# Fiódor Dostoiévski or Leo Tolstoy?



## DomNapoleon (Jan 21, 2012)

Which one do you prefer? 

My vote: Fiodor :kitteh:


----------



## Dangerose (Sep 30, 2014)

Tolstoy! mostly cause I dislike Dostoevsky


----------



## ahem (Apr 21, 2015)

Dostoyevsky - his style just draws me is, it's vivid in my mind


----------



## fair phantom (Mar 5, 2015)

I love both, but I love Dostoyevsky more.


----------



## VinnieBob (Mar 24, 2014)

both
they were both literary geniuses and i admire their works


----------



## Despotic Nepotist (Mar 1, 2014)

I like Dostoyevsky better, mainly on the basis that I like MORE of his works (_Brothers Karamazov_ is definitely one of the greatest novels ever written), plus they seem to have a strange darkness to them that I don't find in Tolstoy's writing (though I love _War and Peace_ and _Anna Karenina_, but I can't get into his short stories.)


----------



## Ik3 (Mar 22, 2015)

Friedrich Nietzsche.


----------



## DomNapoleon (Jan 21, 2012)

Ik3 said:


> Friedrich Nietzsche.


Sorry not in the list


----------



## Maiden Suiseiseki (May 12, 2015)

Dostoyevsky's short stories are better than Tolstoy's, but I think I like Tolstoy's novels more.


----------



## LenaAndersen92 (May 15, 2015)

Maiden Suiseiseki said:


> Dostoyevsky's short stories are better than Tolstoy's, but I think I like Tolstoy's novels more.

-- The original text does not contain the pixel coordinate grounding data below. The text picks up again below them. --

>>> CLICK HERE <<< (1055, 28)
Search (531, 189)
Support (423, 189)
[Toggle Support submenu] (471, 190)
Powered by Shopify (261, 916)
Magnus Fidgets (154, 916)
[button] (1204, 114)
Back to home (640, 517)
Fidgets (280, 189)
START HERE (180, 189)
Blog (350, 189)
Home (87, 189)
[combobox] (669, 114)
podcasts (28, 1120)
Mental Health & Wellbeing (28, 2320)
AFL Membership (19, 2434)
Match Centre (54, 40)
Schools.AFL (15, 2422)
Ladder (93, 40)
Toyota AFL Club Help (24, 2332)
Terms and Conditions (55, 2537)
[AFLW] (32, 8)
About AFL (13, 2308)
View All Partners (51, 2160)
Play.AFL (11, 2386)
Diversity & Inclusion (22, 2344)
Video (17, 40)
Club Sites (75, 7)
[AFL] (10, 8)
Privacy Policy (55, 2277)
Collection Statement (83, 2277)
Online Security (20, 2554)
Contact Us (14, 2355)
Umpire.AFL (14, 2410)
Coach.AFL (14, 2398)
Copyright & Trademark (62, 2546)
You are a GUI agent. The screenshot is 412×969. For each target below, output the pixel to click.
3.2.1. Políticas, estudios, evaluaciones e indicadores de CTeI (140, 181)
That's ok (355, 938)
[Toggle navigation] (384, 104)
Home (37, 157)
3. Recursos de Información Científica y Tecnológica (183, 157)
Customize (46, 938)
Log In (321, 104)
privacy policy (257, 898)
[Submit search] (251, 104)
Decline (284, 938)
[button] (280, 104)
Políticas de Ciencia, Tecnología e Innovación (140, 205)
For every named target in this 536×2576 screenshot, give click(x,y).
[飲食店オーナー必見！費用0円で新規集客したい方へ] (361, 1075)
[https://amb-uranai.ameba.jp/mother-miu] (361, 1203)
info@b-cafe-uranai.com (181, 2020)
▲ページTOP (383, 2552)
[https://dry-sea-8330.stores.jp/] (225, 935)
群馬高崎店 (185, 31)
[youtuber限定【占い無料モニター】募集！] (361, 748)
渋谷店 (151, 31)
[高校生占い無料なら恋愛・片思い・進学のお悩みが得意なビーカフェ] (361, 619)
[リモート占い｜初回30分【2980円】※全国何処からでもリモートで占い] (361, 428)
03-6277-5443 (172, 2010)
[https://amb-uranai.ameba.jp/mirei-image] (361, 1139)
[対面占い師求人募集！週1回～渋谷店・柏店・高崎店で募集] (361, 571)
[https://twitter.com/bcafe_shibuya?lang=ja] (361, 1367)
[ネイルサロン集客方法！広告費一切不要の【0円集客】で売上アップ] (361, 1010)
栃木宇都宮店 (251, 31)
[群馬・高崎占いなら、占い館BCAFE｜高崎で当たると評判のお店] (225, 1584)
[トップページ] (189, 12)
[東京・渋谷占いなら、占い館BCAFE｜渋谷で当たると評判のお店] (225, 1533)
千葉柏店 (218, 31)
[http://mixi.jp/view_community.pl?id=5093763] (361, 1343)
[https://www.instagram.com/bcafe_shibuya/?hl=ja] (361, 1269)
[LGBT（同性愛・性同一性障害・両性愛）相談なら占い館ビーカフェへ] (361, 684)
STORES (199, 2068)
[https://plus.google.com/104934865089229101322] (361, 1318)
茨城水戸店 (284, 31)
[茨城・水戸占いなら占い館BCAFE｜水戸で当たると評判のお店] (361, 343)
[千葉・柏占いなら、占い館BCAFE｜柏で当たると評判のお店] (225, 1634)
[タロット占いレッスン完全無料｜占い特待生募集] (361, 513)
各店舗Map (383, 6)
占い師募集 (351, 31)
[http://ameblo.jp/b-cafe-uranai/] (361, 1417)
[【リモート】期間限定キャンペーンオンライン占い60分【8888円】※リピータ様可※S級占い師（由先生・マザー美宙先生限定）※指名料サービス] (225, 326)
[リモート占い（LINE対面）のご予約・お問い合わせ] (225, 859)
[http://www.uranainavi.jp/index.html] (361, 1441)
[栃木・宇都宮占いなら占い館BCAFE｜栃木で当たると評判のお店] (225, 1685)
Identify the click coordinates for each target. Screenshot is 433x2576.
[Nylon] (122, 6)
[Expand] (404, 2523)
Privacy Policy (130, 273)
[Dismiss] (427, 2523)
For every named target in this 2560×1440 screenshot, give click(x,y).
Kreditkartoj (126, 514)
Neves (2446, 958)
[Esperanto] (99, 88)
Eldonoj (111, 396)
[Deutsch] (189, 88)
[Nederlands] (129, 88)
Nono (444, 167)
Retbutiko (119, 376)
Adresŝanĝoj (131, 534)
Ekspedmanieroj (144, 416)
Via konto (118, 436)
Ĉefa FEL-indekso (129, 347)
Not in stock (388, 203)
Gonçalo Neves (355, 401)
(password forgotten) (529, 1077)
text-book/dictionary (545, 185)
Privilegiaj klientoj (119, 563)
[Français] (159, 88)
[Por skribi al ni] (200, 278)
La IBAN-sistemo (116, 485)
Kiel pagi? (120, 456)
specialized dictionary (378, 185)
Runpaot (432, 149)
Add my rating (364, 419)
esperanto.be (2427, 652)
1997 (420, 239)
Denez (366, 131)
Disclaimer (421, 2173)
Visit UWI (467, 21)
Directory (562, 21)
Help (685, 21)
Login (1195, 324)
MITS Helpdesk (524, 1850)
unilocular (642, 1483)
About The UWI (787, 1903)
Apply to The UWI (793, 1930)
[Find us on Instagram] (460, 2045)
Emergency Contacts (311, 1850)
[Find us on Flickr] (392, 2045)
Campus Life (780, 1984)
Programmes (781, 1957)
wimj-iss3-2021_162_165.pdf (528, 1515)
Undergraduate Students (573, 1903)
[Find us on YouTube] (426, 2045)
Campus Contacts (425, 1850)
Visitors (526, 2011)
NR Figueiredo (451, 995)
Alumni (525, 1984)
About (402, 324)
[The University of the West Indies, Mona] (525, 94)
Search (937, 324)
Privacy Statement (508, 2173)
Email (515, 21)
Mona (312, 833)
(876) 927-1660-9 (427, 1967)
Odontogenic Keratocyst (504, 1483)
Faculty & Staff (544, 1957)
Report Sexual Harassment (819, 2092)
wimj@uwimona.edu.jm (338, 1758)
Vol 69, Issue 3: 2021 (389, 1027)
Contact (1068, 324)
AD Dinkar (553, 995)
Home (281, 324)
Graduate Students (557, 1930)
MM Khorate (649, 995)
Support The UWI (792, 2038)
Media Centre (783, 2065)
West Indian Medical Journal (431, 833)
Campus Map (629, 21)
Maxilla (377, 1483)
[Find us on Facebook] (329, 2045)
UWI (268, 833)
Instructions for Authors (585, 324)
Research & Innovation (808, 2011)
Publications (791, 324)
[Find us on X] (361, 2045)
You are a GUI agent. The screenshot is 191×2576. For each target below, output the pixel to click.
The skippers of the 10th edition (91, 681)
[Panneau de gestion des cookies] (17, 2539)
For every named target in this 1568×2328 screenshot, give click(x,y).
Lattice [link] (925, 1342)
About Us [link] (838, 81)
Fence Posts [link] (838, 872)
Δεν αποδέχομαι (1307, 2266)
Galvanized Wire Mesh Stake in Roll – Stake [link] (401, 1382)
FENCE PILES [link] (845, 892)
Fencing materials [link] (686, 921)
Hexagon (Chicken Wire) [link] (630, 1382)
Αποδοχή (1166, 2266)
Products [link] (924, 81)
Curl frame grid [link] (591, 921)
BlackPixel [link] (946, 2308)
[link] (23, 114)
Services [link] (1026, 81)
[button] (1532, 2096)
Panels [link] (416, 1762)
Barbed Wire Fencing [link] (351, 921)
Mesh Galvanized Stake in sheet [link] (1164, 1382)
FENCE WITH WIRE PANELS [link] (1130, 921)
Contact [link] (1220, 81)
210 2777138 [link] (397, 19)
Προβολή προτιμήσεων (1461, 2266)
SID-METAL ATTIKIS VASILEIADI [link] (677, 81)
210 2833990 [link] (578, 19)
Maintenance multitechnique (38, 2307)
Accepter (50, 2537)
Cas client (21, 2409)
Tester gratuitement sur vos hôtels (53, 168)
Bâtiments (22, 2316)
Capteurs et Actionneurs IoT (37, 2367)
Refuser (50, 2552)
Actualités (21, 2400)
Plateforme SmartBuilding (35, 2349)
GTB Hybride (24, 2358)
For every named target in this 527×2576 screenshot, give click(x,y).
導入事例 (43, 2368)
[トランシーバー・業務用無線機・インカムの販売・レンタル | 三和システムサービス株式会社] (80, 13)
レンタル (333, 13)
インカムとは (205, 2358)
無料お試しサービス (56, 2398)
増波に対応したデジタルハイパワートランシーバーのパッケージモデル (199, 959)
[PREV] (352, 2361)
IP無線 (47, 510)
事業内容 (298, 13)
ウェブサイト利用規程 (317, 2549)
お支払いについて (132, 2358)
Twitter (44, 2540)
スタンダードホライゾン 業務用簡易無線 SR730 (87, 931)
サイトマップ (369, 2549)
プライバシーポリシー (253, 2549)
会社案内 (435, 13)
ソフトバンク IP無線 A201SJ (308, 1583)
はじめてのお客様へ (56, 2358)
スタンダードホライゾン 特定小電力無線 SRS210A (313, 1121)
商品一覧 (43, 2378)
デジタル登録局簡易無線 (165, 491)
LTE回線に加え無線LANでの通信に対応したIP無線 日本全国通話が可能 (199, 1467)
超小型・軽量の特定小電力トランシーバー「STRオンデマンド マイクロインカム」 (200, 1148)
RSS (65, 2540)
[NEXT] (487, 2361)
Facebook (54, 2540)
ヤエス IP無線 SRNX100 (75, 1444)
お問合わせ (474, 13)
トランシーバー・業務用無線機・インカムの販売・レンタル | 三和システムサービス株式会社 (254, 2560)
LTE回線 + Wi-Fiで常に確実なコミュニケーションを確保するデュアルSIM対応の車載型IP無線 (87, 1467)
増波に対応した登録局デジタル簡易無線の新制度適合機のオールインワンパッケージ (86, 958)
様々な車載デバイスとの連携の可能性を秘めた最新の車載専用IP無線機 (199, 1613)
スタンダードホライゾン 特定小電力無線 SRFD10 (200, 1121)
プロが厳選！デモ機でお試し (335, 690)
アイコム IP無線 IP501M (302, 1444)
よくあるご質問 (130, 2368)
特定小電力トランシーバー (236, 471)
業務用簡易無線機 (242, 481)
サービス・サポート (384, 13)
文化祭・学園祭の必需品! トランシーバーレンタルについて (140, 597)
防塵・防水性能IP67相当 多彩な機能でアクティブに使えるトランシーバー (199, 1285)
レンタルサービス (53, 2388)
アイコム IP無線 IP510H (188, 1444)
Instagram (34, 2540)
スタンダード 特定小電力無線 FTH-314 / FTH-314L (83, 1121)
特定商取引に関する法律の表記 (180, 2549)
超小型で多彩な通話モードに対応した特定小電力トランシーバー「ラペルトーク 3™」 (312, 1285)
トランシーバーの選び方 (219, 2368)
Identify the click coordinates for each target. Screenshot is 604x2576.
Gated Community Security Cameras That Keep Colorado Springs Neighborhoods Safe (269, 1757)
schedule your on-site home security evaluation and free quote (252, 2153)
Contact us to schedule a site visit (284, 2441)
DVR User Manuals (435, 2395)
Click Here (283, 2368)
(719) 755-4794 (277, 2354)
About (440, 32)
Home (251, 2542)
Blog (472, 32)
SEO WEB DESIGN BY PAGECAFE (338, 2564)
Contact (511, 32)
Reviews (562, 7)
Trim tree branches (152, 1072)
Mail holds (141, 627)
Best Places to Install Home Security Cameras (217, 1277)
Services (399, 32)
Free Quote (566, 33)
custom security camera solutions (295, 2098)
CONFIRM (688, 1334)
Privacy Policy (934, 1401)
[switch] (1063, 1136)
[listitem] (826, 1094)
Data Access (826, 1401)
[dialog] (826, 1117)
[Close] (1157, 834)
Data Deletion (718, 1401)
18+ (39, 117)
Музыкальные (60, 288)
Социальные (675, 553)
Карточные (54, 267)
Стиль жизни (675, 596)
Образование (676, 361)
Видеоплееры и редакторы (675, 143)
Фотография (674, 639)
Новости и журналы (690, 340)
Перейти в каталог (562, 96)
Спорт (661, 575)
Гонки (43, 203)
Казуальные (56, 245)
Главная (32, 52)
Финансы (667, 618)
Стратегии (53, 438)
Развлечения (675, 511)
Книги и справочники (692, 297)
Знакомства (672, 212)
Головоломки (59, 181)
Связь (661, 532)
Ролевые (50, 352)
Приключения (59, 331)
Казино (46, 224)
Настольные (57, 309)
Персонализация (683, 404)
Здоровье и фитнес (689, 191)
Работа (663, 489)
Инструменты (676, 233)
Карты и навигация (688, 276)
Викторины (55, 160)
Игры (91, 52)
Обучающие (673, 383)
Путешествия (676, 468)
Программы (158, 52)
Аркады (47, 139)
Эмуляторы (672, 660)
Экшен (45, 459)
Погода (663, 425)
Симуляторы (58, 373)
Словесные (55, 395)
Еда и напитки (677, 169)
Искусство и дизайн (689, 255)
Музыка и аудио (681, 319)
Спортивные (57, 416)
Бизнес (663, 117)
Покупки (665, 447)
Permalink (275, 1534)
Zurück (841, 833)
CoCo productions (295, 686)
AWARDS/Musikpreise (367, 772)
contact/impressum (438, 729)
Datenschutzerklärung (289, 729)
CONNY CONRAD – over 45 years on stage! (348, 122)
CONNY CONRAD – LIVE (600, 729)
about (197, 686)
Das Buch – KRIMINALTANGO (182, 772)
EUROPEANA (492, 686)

I agree! They were both really talented and exceptional writers, so it's hard to choose between the two


----------



## Fievel (Jul 9, 2013)

Dostoyevsky, I like his way of thinking better!


----------



## Hiraeth (Jan 2, 2015)

Both, along with Gogol. I won't vote because I consider it to be cruel to have to decide between them.


----------



## Fievel (Jul 9, 2013)

Gogol is very good too.


----------



## Mair (Feb 17, 2014)

Dostoevsky , he is my favorite writer.


----------



## Thalassa (Jun 10, 2010)

Tolstoy, by a large margin, I think he was a genius and deeply admirable as a man, not just as a writer. Plus I still put Anton Chekov and Alexander Pushkin above/before Dostoievski. I don't hate him, but there's something in his world view that does capture me, he's so gloomy, like the Anti-Henry Miller. I know I'm supposed to adore him, and also Shakespeare, but mostly I just kind of admire them both in theory.


----------



## Thalassa (Jun 10, 2010)

Mair said:


> Dostoevsky , he is my favorite writer.


You know what fascinates me about an ISTJ saying this is that Dostoievski introduced a lot of unrealistic elements or metaphysical elements, while Tolstoy used simple sentence construction, real life current or historical context and lots of details. 

They do share some common themes, though, for sure and praised one another. It's like they tackled the same topic in two different ways.


----------



## Slagasauras (Jun 26, 2013)

I've repeatedly try to pick Tolstoy up again and again and again. I much prefer Dostoevsky, Crime and Punishment was my favorite from him. I should read his other material another time.


----------



## Mair (Feb 17, 2014)

Slagasauras said:


> I've repeatedly try to pick Tolstoy up again and again and again. I much prefer Dostoevsky, Crime and Punishment was my favorite from him. I should read his other material another time.


Try reading The Karamazov Brothers, much better than Crime and Punishment in my opinion.


----------



## Slagasauras (Jun 26, 2013)

Mair said:


> Try reading The Karamazov Brothers, much better than Crime and Punishment in my opinion.


That's what was on the tip of my tongue and sadly I could not form it into words. It's on my list, thanks!


----------



## Fredward (Sep 21, 2013)

I'm not voting since I've never read anything by Tolstoy but I tried reading The Brothers Karamazov and I was incredibly fucking bored for the entirety of the few hundred pages I read. It might have been the time stamp but the characterization irked me (especially the females), the themes held no appeal and the philosophy was pat and heavy handed. Though don't ask me to point out specific's since I don't remember much anymore and I won't go back I tells yah!


----------



## Jagdpanther (May 16, 2015)

I really love both.


----------



## TimeWaster (Apr 26, 2015)

That poll is rigged.


----------



## philomath (May 19, 2015)

Fyodor is my choice


----------



## Incline (Oct 21, 2011)

I love both, but Dostoyevsky has always been my favourite writer and always will be.


----------



## Socratic1 (Oct 30, 2013)

Writing my thesis on Dostoevsky. It feels like an abusive relationship. But I love him with all my heart, and don't want to leave.


----------



## JackA (Oct 6, 2015)

Geniuses. I love both, and it's really tough to choose one, but I voted for Dostoyevsky


----------